Their mother, Lina Yousef, said home schooling her children had only yielded positive results thus far, adding that they still get the chance to socialise through their hobbies.
"When they practise their activities such as golf and skiing, they are able to mingle with peers with similar interests," she said.
Both girls are passionate about golf and aspire to become pros and play for the Ladies Professional Golf Association and on the Ladies European Tour.
The sisters are also regular columnists for the UAE Golf Online website.
As far as their education goes, they said they had no fear regarding the future.
The sisters are planning to take the General Educational Development test (GED) this summer, which would qualify them to attend university.
What the law says on home schooling
Although there are no legal guidelines for home schooling, the Ministry of Education permits it - as long as parents choose an accredited course.

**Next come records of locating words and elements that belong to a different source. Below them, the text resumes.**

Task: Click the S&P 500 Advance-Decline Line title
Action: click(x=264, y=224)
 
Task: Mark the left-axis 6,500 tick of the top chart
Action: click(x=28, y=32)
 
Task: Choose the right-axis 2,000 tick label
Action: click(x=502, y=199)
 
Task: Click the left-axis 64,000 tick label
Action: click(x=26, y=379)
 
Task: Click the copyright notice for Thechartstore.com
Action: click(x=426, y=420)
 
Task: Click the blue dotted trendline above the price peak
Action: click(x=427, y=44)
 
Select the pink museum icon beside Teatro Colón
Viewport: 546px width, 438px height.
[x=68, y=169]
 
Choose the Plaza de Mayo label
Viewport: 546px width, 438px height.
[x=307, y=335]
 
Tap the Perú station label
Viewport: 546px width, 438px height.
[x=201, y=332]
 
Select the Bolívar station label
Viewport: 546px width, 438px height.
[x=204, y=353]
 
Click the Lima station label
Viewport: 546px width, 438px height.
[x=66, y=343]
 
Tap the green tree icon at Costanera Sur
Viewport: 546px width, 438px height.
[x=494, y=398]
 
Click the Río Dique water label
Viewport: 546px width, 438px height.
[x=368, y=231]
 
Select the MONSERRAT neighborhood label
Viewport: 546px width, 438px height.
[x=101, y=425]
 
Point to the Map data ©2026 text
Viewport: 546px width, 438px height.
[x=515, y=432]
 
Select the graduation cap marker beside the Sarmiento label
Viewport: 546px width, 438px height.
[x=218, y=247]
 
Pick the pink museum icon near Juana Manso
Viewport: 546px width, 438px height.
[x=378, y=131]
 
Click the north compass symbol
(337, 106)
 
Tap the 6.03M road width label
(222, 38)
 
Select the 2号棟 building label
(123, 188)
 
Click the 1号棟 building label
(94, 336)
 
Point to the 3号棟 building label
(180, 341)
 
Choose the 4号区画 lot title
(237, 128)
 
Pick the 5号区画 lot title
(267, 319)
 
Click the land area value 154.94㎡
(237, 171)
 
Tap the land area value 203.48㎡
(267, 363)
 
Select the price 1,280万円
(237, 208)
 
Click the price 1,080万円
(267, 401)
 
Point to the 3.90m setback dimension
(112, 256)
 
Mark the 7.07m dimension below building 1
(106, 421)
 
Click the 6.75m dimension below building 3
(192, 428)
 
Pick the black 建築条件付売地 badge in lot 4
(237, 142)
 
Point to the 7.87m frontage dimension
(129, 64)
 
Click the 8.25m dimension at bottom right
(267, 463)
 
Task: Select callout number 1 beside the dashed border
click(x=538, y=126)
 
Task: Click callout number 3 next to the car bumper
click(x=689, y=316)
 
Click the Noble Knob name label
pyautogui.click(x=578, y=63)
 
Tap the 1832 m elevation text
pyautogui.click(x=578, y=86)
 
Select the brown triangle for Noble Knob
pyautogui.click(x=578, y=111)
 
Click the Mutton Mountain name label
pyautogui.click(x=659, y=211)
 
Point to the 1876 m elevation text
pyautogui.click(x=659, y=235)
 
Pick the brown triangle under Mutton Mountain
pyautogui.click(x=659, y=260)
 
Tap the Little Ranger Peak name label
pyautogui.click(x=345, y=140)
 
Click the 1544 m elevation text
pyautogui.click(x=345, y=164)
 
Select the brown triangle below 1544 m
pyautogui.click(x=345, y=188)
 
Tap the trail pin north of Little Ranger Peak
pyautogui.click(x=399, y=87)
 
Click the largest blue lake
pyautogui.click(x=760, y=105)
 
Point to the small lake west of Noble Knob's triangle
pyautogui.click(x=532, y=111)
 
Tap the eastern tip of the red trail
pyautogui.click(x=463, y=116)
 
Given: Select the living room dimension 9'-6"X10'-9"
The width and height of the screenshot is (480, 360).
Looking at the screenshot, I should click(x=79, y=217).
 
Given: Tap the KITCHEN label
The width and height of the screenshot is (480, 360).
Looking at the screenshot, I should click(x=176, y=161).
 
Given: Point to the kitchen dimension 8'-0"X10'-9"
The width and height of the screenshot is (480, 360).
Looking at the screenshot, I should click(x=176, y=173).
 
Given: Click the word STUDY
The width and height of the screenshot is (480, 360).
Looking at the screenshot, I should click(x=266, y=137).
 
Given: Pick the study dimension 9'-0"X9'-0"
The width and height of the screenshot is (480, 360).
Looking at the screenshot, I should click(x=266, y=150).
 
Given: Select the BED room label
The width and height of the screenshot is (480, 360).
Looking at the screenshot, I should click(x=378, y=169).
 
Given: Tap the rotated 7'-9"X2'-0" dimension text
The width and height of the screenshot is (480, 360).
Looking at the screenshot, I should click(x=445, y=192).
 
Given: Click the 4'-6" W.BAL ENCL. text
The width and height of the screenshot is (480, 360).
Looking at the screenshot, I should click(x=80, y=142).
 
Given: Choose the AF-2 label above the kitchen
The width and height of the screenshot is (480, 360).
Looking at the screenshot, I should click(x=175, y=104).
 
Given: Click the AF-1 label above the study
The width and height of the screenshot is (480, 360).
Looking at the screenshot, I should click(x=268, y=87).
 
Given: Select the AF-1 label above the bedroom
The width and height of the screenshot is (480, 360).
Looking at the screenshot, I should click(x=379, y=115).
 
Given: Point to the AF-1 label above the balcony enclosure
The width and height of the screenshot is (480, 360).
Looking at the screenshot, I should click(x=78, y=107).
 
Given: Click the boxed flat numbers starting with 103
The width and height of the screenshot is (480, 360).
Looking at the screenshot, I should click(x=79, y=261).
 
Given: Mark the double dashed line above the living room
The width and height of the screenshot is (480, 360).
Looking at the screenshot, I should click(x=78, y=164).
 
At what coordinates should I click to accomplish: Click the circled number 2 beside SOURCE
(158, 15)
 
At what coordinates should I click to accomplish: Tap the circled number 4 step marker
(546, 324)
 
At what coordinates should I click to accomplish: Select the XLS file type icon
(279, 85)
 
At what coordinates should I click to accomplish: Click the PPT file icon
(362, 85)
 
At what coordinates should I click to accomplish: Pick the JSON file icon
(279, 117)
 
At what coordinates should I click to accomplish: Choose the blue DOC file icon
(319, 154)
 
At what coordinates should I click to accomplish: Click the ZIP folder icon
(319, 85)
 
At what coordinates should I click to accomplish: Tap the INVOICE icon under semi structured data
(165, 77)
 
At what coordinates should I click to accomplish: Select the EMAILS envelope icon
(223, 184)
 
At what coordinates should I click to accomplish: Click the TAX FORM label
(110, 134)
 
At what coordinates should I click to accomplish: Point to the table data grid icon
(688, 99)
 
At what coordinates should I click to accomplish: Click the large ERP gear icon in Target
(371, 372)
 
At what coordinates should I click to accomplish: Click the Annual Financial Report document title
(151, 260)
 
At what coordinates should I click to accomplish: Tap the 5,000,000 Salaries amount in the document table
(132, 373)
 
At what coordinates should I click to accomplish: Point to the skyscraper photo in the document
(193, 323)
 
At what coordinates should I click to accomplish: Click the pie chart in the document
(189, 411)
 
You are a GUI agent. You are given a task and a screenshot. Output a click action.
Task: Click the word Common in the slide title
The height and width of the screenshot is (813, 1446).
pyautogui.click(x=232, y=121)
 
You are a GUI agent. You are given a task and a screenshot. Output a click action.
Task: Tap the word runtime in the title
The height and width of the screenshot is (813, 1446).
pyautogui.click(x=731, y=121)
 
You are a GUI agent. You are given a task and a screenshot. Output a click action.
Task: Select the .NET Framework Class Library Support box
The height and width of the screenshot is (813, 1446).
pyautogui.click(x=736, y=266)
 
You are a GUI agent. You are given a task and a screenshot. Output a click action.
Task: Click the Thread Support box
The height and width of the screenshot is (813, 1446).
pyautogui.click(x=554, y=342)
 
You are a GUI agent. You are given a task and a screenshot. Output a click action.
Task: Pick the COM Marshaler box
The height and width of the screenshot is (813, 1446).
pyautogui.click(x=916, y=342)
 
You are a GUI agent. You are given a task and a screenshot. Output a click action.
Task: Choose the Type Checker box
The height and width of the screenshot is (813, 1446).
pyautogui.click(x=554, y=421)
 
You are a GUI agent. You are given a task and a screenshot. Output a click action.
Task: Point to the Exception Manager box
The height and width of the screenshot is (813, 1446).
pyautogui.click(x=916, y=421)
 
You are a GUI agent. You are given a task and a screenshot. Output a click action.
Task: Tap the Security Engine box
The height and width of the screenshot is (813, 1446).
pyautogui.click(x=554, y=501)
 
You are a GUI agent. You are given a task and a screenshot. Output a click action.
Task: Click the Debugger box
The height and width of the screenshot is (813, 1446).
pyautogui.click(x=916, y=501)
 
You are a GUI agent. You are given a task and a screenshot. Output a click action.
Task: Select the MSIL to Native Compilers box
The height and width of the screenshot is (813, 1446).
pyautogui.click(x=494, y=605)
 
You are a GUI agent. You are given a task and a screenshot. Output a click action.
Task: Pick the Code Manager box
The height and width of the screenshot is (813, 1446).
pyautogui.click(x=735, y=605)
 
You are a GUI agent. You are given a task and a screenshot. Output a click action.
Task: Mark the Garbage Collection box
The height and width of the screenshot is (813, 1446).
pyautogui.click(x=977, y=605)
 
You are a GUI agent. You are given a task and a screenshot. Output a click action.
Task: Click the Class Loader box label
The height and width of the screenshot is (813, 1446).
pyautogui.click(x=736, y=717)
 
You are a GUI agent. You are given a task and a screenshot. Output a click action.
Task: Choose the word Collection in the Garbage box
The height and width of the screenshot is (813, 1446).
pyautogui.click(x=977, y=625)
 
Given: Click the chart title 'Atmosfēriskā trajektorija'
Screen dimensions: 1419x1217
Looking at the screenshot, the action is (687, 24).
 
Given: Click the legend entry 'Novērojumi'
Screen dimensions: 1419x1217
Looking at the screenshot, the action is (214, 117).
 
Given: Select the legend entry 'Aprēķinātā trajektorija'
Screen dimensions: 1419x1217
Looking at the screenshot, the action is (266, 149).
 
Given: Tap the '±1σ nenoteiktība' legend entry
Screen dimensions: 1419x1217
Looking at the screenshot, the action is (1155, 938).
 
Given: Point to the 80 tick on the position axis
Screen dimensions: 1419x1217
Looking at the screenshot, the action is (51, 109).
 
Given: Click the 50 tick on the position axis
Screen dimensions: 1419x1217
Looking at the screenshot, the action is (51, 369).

The ministry has also developed its own home-schooling programme, which pupils can follow by registering within their respective education zone to attend a set examination at the end of each term.
Pupils registering with the ministry from within the country must produce a school certificate showing their marks in the last completed school grade and a study-leave certificate.
Parents applying from outside the country need to have an equivalence certificate from the ministry and a passport copy and family book for nationals or a valid residency visa for foreigners.
Those looking for an international curriculum can follow the Cambridge Programme or the K12 International Academy, which is an online school.
However, parents may face issues if they wish to transfer their children back into a regular school because the law is unclear.
Often schools may not recognise home-schooling methods, although most go by the results of their entry-level assessments.
Higher education will require supportive documents such as competitive examination scores to validate the child's aptitude level.